Would you? Would curiosity take over?
Source: weheartit.com
Had a lot of free time today, woohoo so I get to blog. Yay! My friend and I talked about it today, so from the title, I guess you can sorta know what it's about.

We all know one day, we're just going to die. Right? We're gonna live this pathetic life we have and just die after that (Ok la, not pathetic la). Anyway, does the thought of death scare you? It scares me, really. I always wonder how the hell am I going to die? Will I die tomorrow? Will I die in my sleep? All the uncertainties. Why death scares me is because, I'm scared of how I would feel when I know I'm about to die. The feeling right before your whole body shuts off, I'm scared of how it would feel.

I can't talk much about death because well, I'm very well and alive right now so I can't say from experience. I'm practically blogging my thoughts, mostly questions. What's gonna happen after we die? Where we gonna go? Who's gonna cry for me? Who's gonna move on with no problem and all these sort of things.

So sometimes I ask myself, if we're gonna die, why do I bother keeping fit and try my best to look good? Why am I studying my ass off if I'm just gonna like put it all to waste by dying? I guess, you know you want to leave this world with something good, you leave a good name people will always remember and whatsoever. I mean nobody wants to leave the world and people are gonna be like, "that guy who always got shit marks in exam died, damn, sorry bro." I'm pretty sure none of you want that right? You want people to be like, "That really awesome and smart girl? She's dead? OMG, what a pity. Sorry for your loss."

• MATERIAL SHOWN:
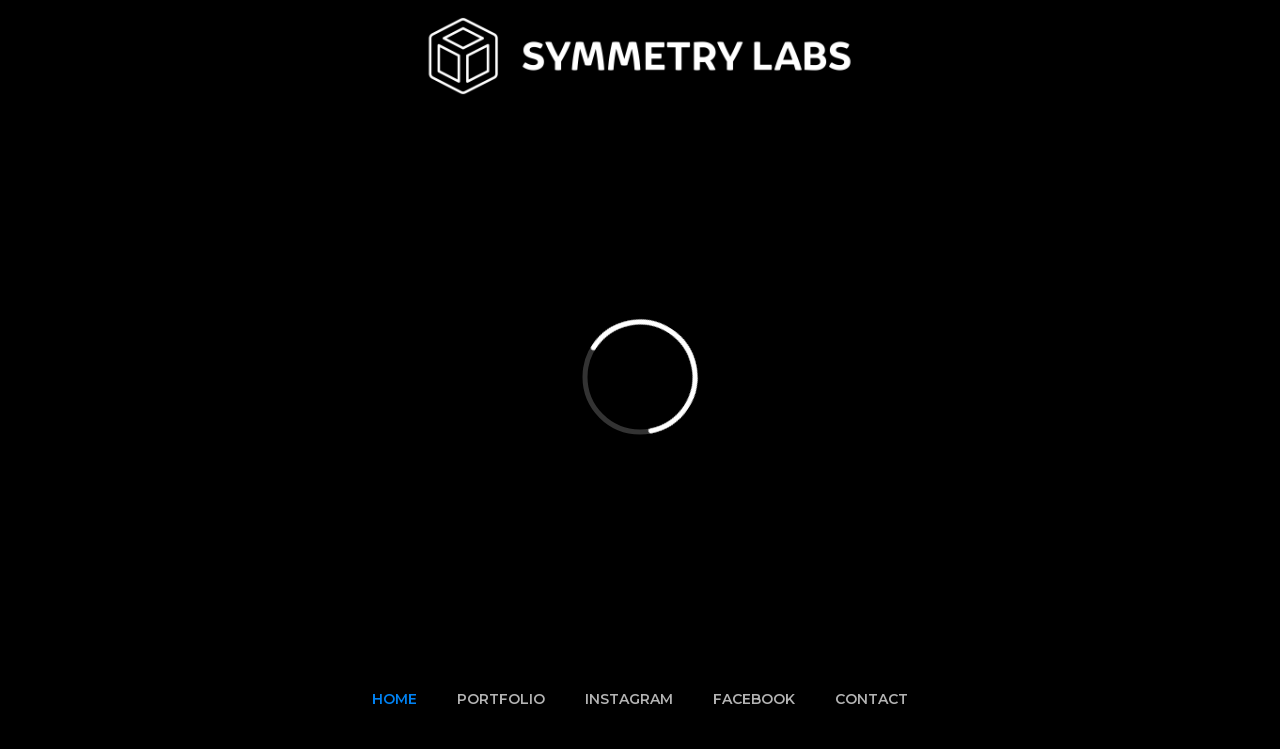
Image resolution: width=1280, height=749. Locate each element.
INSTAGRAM (629, 699)
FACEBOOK (754, 699)
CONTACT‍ (871, 699)
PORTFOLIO (501, 699)
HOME (394, 699)
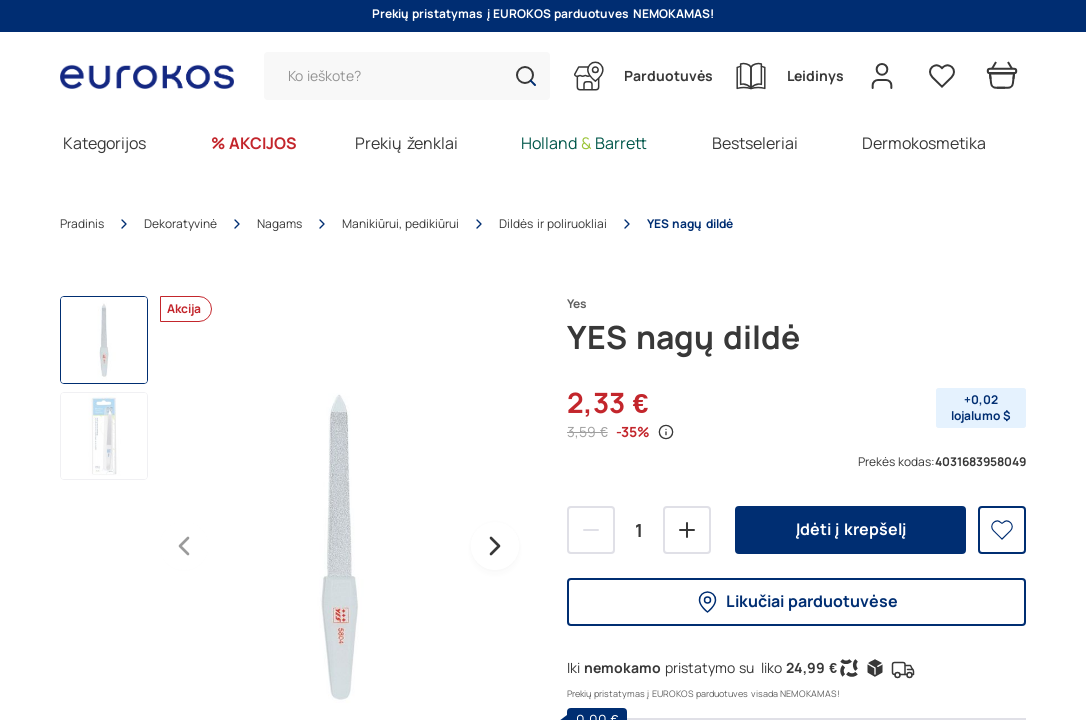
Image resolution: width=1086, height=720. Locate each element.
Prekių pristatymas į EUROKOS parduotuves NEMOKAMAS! (543, 14)
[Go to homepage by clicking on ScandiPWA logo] (155, 76)
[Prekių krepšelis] (1002, 76)
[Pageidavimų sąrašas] (942, 76)
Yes (577, 304)
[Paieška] (407, 76)
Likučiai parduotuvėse (796, 602)
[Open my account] (882, 76)
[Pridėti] (687, 530)
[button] (526, 76)
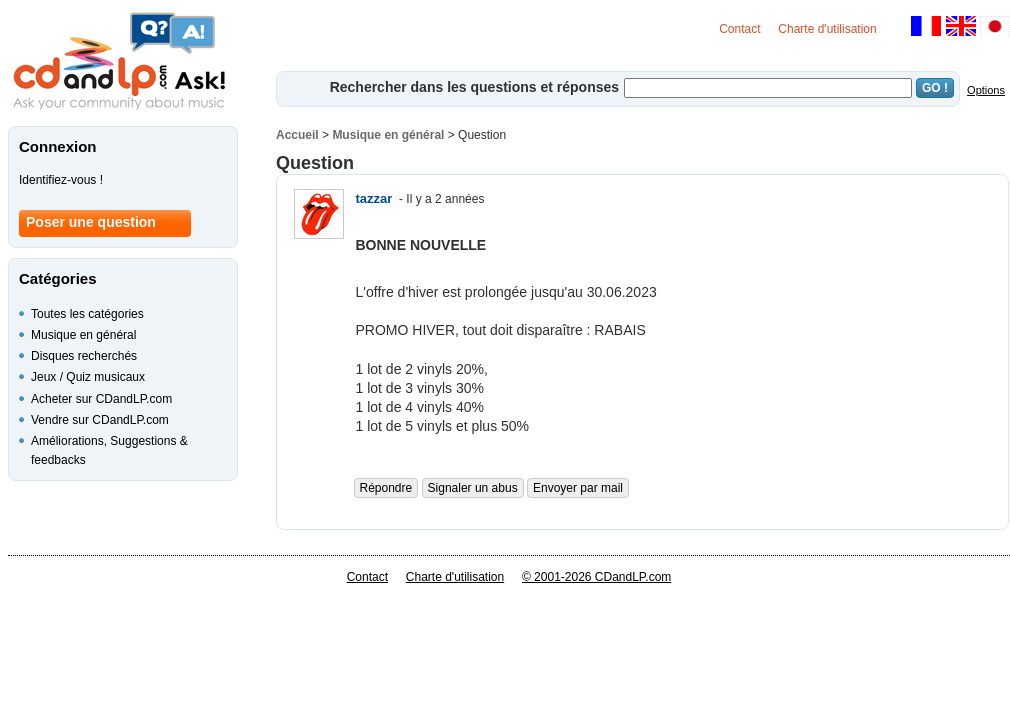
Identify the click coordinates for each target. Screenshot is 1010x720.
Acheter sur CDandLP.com (101, 399)
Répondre (386, 488)
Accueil (297, 135)
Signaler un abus (473, 488)
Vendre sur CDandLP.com (100, 420)
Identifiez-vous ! (61, 180)
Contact (739, 29)
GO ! (935, 88)
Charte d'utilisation (827, 29)
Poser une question (91, 222)
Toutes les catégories (87, 314)
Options (986, 90)
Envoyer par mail (578, 488)
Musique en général (388, 135)
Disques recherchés (84, 356)
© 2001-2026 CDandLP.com (596, 577)
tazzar (374, 198)
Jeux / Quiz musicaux (88, 377)
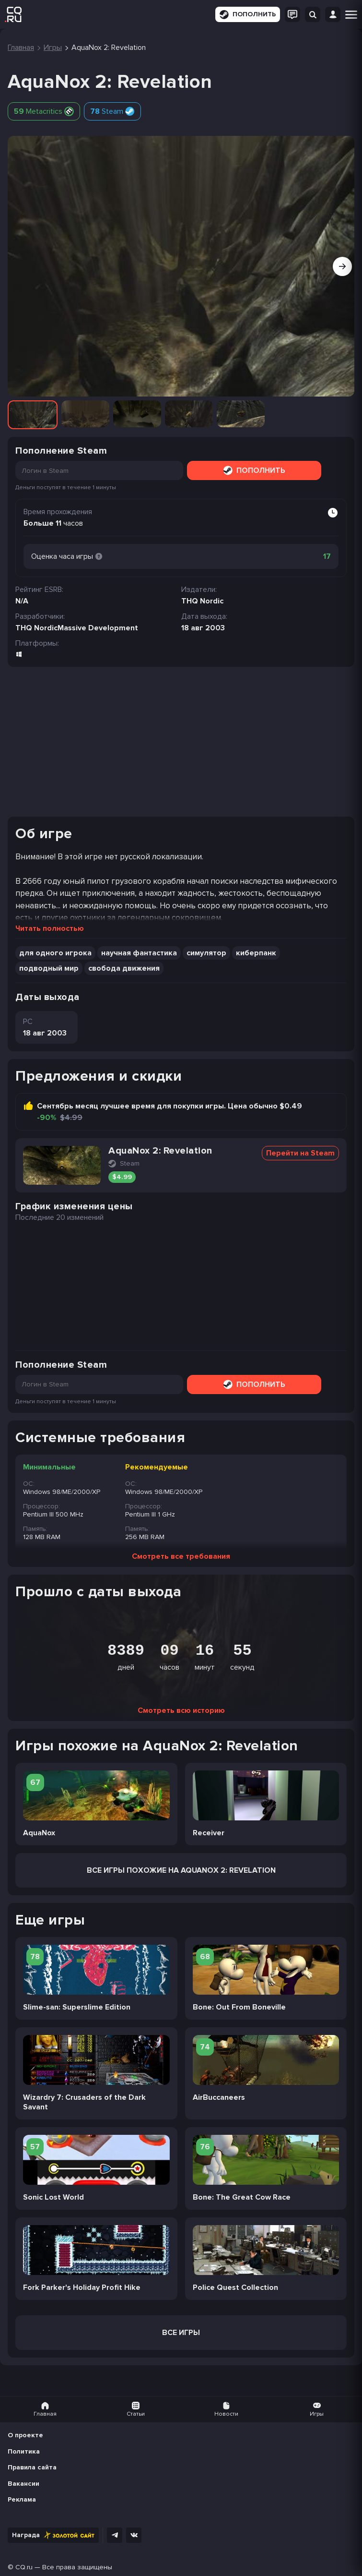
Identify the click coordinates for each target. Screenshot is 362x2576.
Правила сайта (32, 2467)
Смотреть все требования (181, 1556)
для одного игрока (55, 953)
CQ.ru (24, 2567)
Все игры (181, 2332)
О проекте (25, 2435)
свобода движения (124, 968)
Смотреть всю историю (181, 1710)
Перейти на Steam (300, 1153)
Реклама (22, 2499)
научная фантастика (139, 953)
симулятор (206, 953)
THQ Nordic (36, 628)
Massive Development (98, 628)
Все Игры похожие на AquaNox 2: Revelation (181, 1870)
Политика (24, 2451)
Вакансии (23, 2484)
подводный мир (49, 968)
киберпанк (256, 953)
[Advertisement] (181, 741)
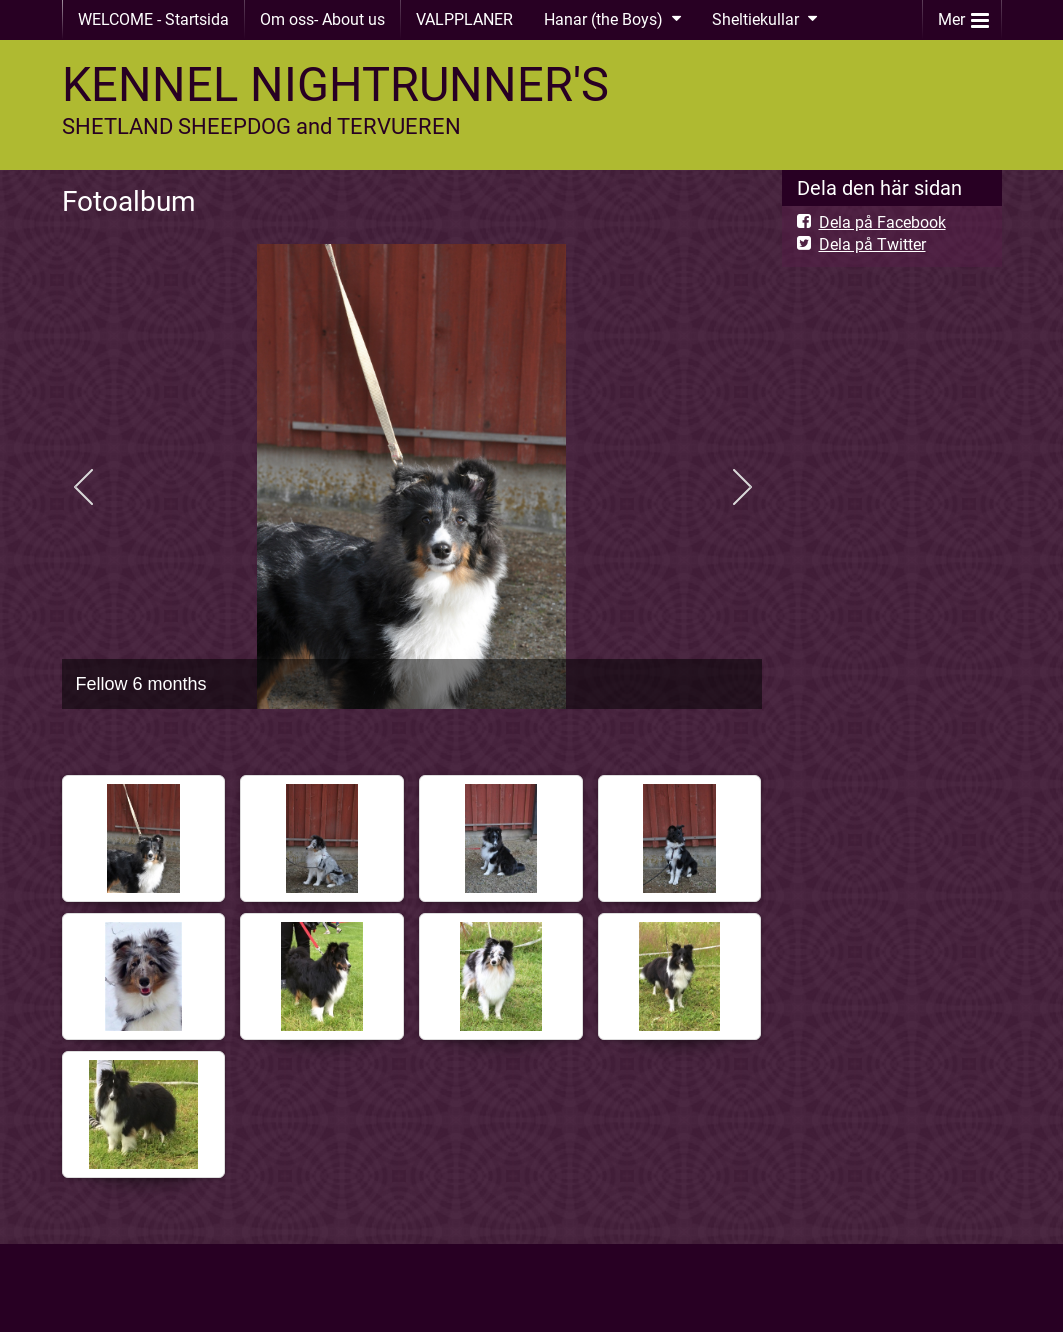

• WHAT IS ASKED:
A. In the blog post about death, what does the writer say is the reason death is frightening?
B. Return the passage of the blog post about death starting with "We all know" and going on through "sort of things.".
Answer using only the blog post about death, not the material.

• OUTPUTS FOR THE TASKS:
A. The writer is scared of how it would feel to know they are about to die, right before the whole body shuts off.

B.
We all know one day, we're just going to die. Right? We're gonna live this pathetic life we have and just die after that (Ok la, not pathetic la). Anyway, does the thought of death scare you? It scares me, really. I always wonder how the hell am I going to die? Will I die tomorrow? Will I die in my sleep? All the uncertainties. Why death scares me is because, I'm scared of how I would feel when I know I'm about to die. The feeling right before your whole body shuts off, I'm scared of how it would feel.

I can't talk much about death because well, I'm very well and alive right now so I can't say from experience. I'm practically blogging my thoughts, mostly questions. What's gonna happen after we die? Where we gonna go? Who's gonna cry for me? Who's gonna move on with no problem and all these sort of things.